Job market stays resilient despite crisis
Photo: DPA
New jobless data on Wednesday appeared to show the German labour market is resisting the global downturn, but analysts warned that Europe's economic powerhouse may finally be running out of steam.

German unemployment fell again to 2.73 million – 6.5 percent of the population – in October, the lowest level since unification, according to data published by the Federal Labour Agency in Nuremberg.

But separate, seasonally-adjusted data calculated by the Bundesbank actually showed a slight increase of unemployment, however, claiming a further 10,000 people are claiming dole money.

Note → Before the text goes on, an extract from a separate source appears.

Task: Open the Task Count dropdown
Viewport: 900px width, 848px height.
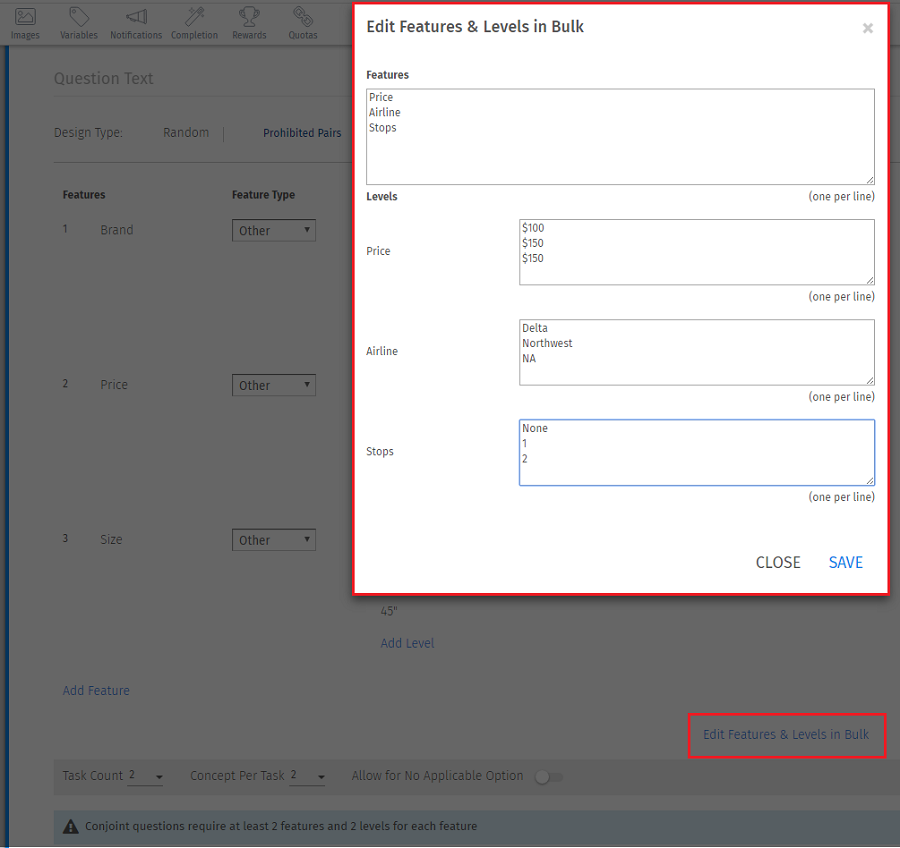Action: coord(146,776)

This took analysts by surprise, since they had been forecasting a further decline, despite unemployment tending to fall at this time of year as a result of seasonal factors.

The proportion of jobless edged up to 7 percent in October from 6.9 percent in September, which is the first increase in unemployment in Germany since June 2009.

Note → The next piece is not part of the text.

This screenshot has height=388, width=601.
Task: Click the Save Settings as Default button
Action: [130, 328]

“All in all, the latest data show that the positive development on the labour market is continuing,” labour agency chief Frank Weise insisted at a news conference.

But analysts were not so sure. “While the increase is small and comes after a significant decrease in unemployment in September, the positive trend seems to be broken,” said Berenberg Bank senior economist Christian Schulz.

With the economy likely to fall into mild recession in the winter, unemployment may rise further.

At 7 percent, the German unemployment rate was still very low by recent historical standards, Schulz said.

“Rising wages and a reasonably stable labour market should cushion the economic downturn somewhat, as long as the recession remains brief, but this requires that the eurozone debt crisis is brought under control quickly,” the analyst said.

“The figures should be a reminder to the German government that the domestic economy is not insulated from the fall-out of the crisis,” he concluded.

Jennifer McKeown, senior European economist at Capital Economics in London, similarly believed that the rise in seasonally-adjusted unemployment in October “confirms that the eurozone’s largest economy is experiencing an underlying economic downturn.”

Admittedly, unemployment was still considerably lower than other countries in the eurozone, “but the recent fall suggests that October’s deterioration might mark the start of a trend,” she said.